Good to see someone developing that again. Now, complaints.
First, obviously you haven't implemented the kinds of choices that made the original fairly interesting. No rules, no clubs, no re-play mechanics. You also haven't differentiated the teachers or even subjects in any meaningful way. But you knew that already, I see.
In that case, on to the core mechanics... they seem pretty solid as far as they go. Not really many ways to screw up, but I'm sure adding rules and clubs will help with that. Also it seems like a pretty linear movement from 30-30-30-30 to 100-100-100-100, with a few minor exceptions in the upward direction. That doesn't seem to have an obvious fix, but something like allowing skills to decay once they pass a certain threshold (even allowing progress past 100 and just decaying back toward 100) might help.
Finally, interface. I have to say that it's already better then the original, or at least less confusing, but I have two major complaints on this front.
1.) Non-standard use of windows. My stats bar floats off to the side with no header bar or way to manipulate it. The same with the pop-up "teacher" window. Properly, the stats bar should be a part of the main window and the "teacher" window should be a proper pop-up dialog, one the blocks access to the main window but that has the standard "manipulation" bar at the top.

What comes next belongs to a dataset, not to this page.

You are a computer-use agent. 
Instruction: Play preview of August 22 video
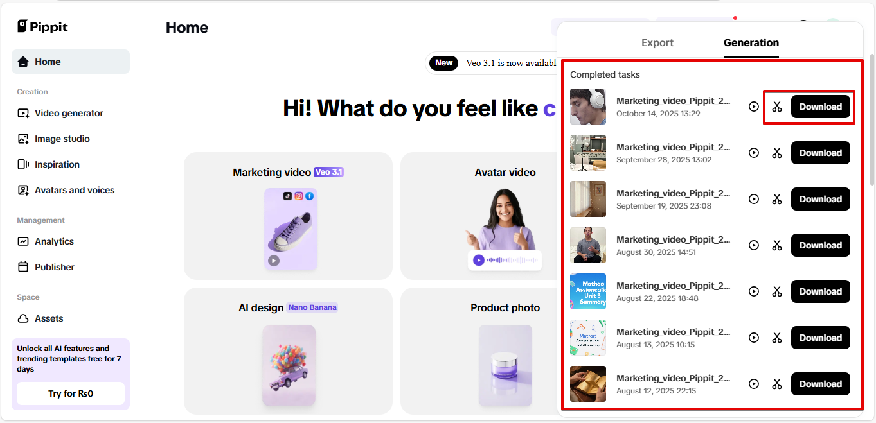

2.) The "teacher" window isn't very clear when first used. There should be some visually obvious sign of how to assign a subject to a teacher.... if nothing else, putting "click on a subject then a teacher to assign classes" hint somewhere on the page.
Now on to the "constructive" part - two content suggestions:
First, teacher specialization. The original had a pretty boring and static variety... just giving each teach a bonus to exactly one subject set at game design. Better would be to split a teacher's stats into three parts - "general" skill, "area" skill, and "class" skill. "General" skill is just their generic skill as a teacher, "area" skill is specific to a group of classes (academic, artistic, physical?), and "class" skill applies only to the class it was earned in. This could probably be simplified to "general" and "class", but either way it ought to be hidden from the user except for the change in numbers when they change classes.
It should be obvious that someone who was an expert at teaching algebra wouldn't automatically be an expert at teaching history. Also that some qualities of a teacher might pay off no matter what the subject. Slightly less obvious may be that there are some skills you learn teaching algebra that would transfer to english, but not to gym. An example might be discipline - maybe in algebra and english you'd assign extra homework, but in gym you'd make them run a lap.
Experience earned just teaching should be split between all the categories, but experience earned in special events might not be (for example, sending all your teachers to a seminar probably means it's generic rather then particular to their discipline). There should be a cap for generic experience below the cap for total experience.
Secondly, the "which do you want to focus on" dialog could use a little help. I'd suggest either making the two attributes you're choosing from bold (up top where the numbers are), or including the stat in the choice ("Loyalty(30) Teaching(35)").
I'll be interested to see the final product.